Records to use.

┏━━

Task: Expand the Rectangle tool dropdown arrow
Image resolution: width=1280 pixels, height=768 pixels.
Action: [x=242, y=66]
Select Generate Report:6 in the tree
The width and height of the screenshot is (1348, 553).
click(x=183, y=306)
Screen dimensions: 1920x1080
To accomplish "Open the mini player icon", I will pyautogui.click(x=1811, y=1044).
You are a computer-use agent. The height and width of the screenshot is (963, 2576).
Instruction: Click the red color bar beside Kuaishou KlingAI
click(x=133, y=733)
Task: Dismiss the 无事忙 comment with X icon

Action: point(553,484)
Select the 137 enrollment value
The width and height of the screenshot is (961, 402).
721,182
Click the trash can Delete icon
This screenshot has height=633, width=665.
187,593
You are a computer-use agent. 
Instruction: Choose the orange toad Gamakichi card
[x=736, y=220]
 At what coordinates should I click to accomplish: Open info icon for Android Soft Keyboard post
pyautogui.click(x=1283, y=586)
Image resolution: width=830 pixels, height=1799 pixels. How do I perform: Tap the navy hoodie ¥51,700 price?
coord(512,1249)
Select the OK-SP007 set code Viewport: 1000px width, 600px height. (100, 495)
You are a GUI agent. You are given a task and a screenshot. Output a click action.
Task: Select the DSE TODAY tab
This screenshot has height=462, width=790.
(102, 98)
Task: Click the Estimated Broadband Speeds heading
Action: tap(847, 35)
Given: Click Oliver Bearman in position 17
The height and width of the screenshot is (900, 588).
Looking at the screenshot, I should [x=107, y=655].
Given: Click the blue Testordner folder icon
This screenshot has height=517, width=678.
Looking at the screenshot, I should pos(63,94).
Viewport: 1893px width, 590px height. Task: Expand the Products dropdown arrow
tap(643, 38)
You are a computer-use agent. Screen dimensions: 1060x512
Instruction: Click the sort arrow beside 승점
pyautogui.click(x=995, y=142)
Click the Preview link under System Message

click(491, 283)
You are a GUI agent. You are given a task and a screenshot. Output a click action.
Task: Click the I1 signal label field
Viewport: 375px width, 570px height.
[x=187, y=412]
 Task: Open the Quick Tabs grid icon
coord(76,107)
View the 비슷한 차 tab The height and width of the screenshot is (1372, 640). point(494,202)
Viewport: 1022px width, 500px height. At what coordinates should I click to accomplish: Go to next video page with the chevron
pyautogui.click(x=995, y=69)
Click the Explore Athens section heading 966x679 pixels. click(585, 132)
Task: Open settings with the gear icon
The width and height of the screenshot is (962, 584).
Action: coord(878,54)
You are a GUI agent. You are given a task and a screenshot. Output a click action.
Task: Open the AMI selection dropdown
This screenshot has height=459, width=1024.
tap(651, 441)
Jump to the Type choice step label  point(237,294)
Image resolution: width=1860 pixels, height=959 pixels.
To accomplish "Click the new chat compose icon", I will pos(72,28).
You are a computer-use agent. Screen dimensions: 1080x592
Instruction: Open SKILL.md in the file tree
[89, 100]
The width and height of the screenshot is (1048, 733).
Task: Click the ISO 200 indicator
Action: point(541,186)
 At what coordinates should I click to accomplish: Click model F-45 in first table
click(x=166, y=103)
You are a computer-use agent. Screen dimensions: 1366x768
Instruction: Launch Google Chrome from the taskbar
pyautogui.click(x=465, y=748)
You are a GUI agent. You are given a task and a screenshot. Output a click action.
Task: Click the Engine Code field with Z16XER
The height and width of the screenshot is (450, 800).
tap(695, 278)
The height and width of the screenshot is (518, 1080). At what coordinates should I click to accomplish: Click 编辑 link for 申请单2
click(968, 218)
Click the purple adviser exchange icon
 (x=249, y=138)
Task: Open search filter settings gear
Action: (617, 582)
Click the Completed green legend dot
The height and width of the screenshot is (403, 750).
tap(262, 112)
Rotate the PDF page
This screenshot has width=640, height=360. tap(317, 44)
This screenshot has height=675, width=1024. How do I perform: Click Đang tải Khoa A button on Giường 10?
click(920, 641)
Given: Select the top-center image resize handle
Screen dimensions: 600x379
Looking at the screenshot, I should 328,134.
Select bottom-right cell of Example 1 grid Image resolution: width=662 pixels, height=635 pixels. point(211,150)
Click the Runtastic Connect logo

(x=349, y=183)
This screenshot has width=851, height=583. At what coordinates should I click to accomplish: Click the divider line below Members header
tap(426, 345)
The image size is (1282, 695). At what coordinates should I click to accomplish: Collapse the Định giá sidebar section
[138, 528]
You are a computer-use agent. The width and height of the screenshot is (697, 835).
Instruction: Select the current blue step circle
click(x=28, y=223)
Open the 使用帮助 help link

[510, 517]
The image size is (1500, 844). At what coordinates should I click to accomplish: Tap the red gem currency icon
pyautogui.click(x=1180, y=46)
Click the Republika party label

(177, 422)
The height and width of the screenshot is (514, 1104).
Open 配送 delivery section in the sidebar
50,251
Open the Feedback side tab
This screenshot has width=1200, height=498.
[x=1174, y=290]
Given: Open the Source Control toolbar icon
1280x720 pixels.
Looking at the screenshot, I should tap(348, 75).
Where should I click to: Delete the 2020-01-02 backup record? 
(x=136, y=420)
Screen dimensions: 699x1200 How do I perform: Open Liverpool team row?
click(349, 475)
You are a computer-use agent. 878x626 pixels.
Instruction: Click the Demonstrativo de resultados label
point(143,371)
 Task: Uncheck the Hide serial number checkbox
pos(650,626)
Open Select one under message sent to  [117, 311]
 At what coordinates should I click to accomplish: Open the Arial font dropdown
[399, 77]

┗━━

What is expected. Please report, as a bare number, how many lines of the data contain the word "will".

Answer to this problem. 2